AI & Machine Learning
The NVIDIA Developer talk drops a crucial technical insight regarding long-running agents: models trained via reinforcement learning suffer severe performance degradation when task lengths exceed their training distribution of hundreds of thousands of tokens. To mitigate this train-test mismatch, Cursor utilizes a multi-agent planner-worker architecture to fan out tasks and compress context lengths back into safe bounds. Similarly, Hung-yi Lee’s lecture explores how injecting environmental feedback—like compiler errors—into a continuous multi-turn loop essentially acts as a “textual gradient,” allowing models to self-correct and update their behavior without actually updating model weights.
Everything Else
In management and culture, Keith Rabois argues on Lenny’s Podcast that AI tools are merging engineering, product, and design into a singular, business-driven function where the hardest remaining skill is simply knowing what to build. He also drops a pragmatic take for engineering leaders dealing with rapid scale—where 70% of a leader’s time is spent fighting “success disasters”—asserting that top-performing startup teams must prioritize relentless momentum and winning over psychological safety.
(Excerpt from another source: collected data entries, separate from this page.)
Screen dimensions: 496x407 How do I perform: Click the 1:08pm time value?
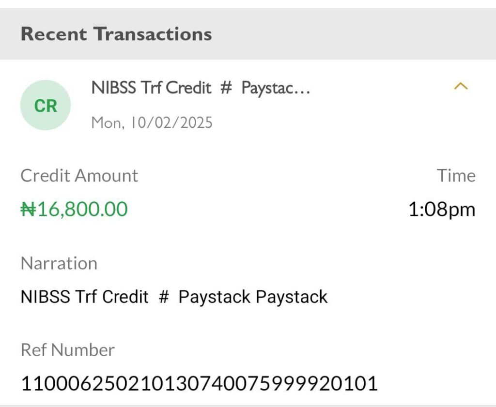tap(442, 210)
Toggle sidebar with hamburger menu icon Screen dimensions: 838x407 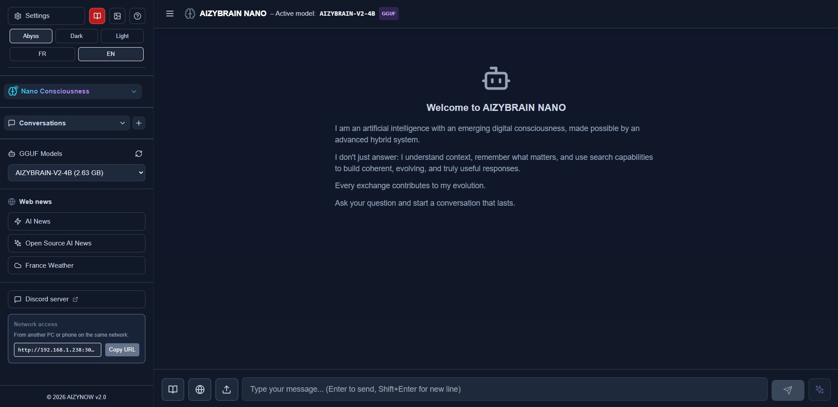tap(170, 14)
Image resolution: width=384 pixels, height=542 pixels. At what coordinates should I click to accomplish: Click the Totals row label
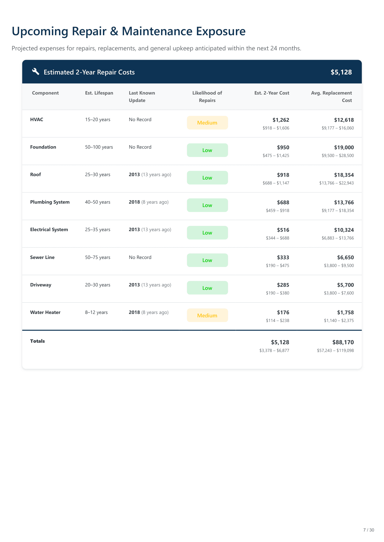37,341
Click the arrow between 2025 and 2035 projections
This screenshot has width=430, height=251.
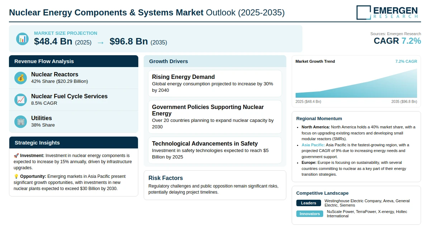click(x=101, y=42)
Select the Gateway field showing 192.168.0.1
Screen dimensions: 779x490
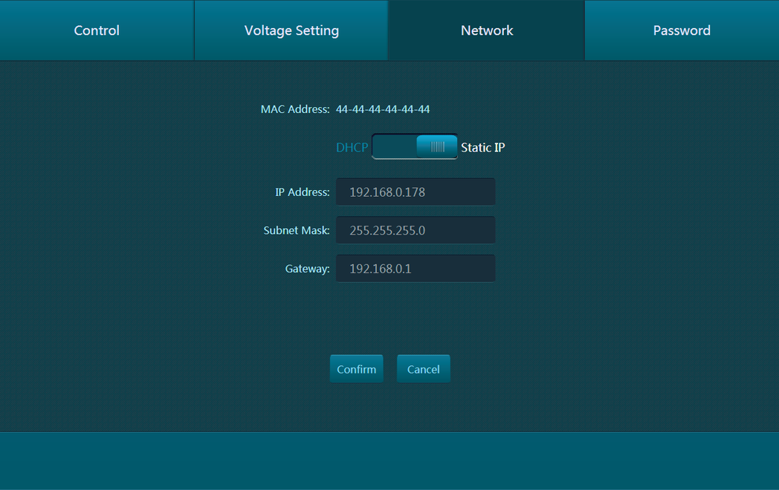point(415,269)
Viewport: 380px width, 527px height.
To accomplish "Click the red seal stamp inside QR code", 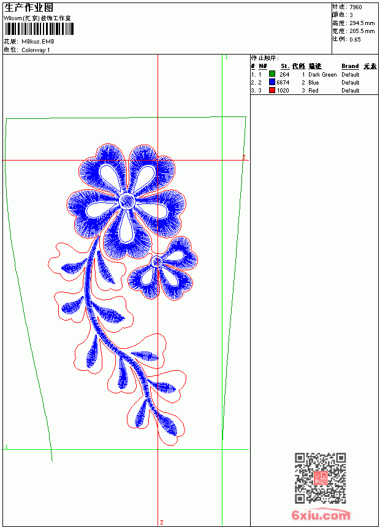I will (321, 478).

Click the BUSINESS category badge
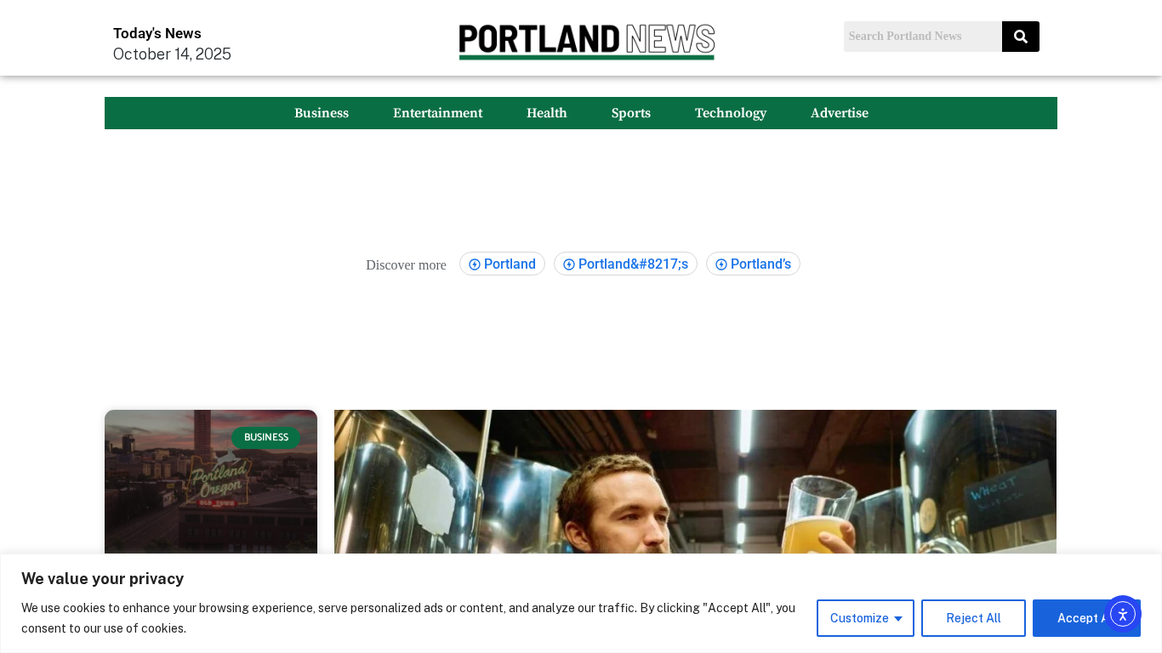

A brief segment from No Priors echoes this macro-shift, noting that the accelerating diffusion of AI will force entirely new economic and organizational structures. Finally, for a non-tech detour, clips from Lex Clips and Dwarkesh Patel explore historical governance, contrasting the short-lived Viking expansion with the thousand-year stability of the Byzantine Empire, and examining how a 29-year-old Machiavelli managed diplomatic bureaucracy during massive geopolitical instability.